Mengatakan bahwa serangan dan analisis mereka seperti Perjanjian Lama dalam
praktiknya adalah sama dengan menghina Perjanjian Lama itu sendiri.
Dengan
kata lain, menjalin persekutuan dengan mereka, seperti yang coba dijustifikasi
oleh negara-negara Arab dan PLO sejak Perang Teluk, adalah sebuah
ketidakpedulian yang paling bodoh. Zionis Amerika secara dogmatis menentang
segala hal yang Arab, Muslim, dan khususnya bangsa Palestina perjuangkan serta
dengan segera akan menghancurkan segala sesuatunya alih-alih membuat
kesepakatan damai dengan kita. Adalah juga benar adanya bahwa sebagian besar
orang awam dikacaukan oleh antusiasme dalam nada bahasa mereka seraya tidak
menyadari apa yang sebenarnya berada di balik itu. Kapan pun anda berbicara
tentang Palestina dengan orang-orang Amerika yang bukan Yahudi atau Arab, dan
tidak akrab dengan persoalan Timur Tengah, seringkali terdapat kemarahan yang
ditunjukkan lewat sikap intimidatif, seolah-olah seluruh Timur Tengah adalah
milik mereka untuk mereka ambil. Zionisme di Amerika, saya simpulkan, hanyalah
sebuah fantasi yang dibangun di atas fondasi yang lemah. Tidaklah mungkin
menjalin persekutuan atau melakukan pertukaran rasional dengannya. Namun, ia
juga dapat dibongkar dan dikalahkan.
Berkali-kali
sejak pertengahan 1980-an, saya menyatakan kepada para pemimpin PLO dan setiap
orang Palestina serta Arab yang saya temui bahwa upaya PLO untuk menarik
perhatian presiden AS sepenuhnya merupakan sebuah ilusi karena semua presiden
AS kontemporer telah mendedikasikan dirinya kepada Zionisme. Saya mengusulkan
bahwa satu-satunya jalan untuk mengubah kebijakan AS dan memperoleh hak
menentukan nasib sendiri adalah dengan melalui sebuah kampanye publik yang
langsung kepada rakyat Amerika tentang hak-hak asasi bangsa Palestina, yang
berefek pada terbongkarnya Zionisme. Sebagai populasi yang tidak tercerahkan
oleh informasi dan masih terbuka kepada rasa keadilan, orang-orang Amerika akan
bereaksi seperti yang mereka lakukan terhadap rezim apartheid ANC, yang pada
akhirnya mengubah keseimbangan di dalam Afrika Selatan. Secara berimbang di
sini, saya harus menyebutkan bahwa James Zogby, sebelumnya adalah seorang
aktivis hak asasi manusia yang energik (sebelum dia menjalin hubungan dengan
Arafat, pemerintah AS, dan Partai Demokrat), dulu merupakan seorang pelopor ide
tersebut. Bahwa dia mengabaikannya sekarang hanyalah tanda bahwa dia telah
berubah, dan bukan tanda invaliditas ide itu sendiri.
Namun,
juga menjadi jelas bagi saya bahwa PLO tidak akan pernah melakukan ide itu
karena beberapa alasan. Pertama, ide itu membutuhkan kerja keras dan dedikasi.

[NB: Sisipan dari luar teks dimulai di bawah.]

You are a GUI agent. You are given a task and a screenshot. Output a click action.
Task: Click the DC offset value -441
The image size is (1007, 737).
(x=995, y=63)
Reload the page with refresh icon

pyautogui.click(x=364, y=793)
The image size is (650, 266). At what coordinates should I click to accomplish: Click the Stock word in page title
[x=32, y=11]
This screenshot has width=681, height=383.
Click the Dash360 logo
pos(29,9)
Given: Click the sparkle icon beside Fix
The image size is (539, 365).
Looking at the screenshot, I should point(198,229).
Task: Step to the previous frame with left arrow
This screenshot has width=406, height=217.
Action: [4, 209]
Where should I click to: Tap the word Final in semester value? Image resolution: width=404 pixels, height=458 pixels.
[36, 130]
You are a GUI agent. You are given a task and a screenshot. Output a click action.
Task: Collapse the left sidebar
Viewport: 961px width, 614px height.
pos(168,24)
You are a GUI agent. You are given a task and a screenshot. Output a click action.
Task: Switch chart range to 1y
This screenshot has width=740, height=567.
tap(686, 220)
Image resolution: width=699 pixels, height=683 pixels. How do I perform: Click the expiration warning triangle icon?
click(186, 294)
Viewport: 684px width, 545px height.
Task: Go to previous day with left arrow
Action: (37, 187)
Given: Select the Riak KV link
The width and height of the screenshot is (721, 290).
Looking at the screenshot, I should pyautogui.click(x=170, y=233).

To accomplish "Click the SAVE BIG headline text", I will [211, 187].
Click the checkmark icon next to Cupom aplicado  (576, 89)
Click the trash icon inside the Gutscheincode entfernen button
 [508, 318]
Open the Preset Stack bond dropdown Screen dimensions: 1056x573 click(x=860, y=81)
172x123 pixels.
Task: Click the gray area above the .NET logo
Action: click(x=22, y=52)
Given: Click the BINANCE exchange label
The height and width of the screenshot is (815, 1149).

Kedua, ia berarti mencakup sebuah pandangan filosofis yang benar-benar
berbasiskan pada organisasi akar-rumput yang demokratis. Ketiga, ia harus
menjadi sebuah pergerakan daripada sekedar sebuah inisiatif pribadi dalam
kaitan dengan pemimpin-pemimpin yang ada sekarang. Dan terakhir, ia
meniscayakan sebuah pengetahuan riil, dan bukan superfisial, tentang masyarakat
AS. Di samping itu, saya merasa bahwa pemikiran konvensional yang selama ini
mengunci kita dalam satu posisi yang buruk adalah sesuatu yang sulit diubah,
dan waktu ternyata membuktikan hal itu benar. Kesepakatan Oslo adalah sebuah
penerimaan yang tak terbayangkan oleh Palestina bagi supremasi Israel-AS,
alih-alih sebuah upaya untuk mengubahnya.
Bagaimanapun,
setiap aliansi atau kompromi dengan Israel dalam situasi dan kondisi sekarang,
ketika kebijakan AS benar-benar didominasi Zionisme Amerika, dapat dipastikan
hanya memunculkan hasil yang sama bagi Arab secara umum dan bangsa Palestina
pada khususnya. Israel harus dominan, kepentingan Israel lebih utama, dan
ketidakadilan sistemik Israel dapat terus berlangsung. Terkecuali Zionisme
Amerika diatasi dan dilucuti—sebuah tugas yang sejatinya tidak sulit, seperti
yang akan saya tunjukkan pada bagian selanjutnya—maka hasilnya akan sama:
kepedihan dan kehinaan bagi kami sebagai Arab.
Peristiwa-peristiwa
selama empat minggu terakhir di Palestina benar-benar menjadi kemenangan bagi Zionisme
Amerika Serikat untuk pertama kalinya sejak kemunculan kembali pergerakan
nasional Palestina modern pada akhir 1960-an. Wacana politik dan publik dengan
sangat definitif mentransformasi Israel menjadi ‘korban’ dalam beberapa konflik
terakhir. Bahkan meskipun dilaporkan 140 orang Palestina meninggal dan hampir
5000 lainnya terluka, tetap saja dikatakan bahwa “kekerasan orang Palestina”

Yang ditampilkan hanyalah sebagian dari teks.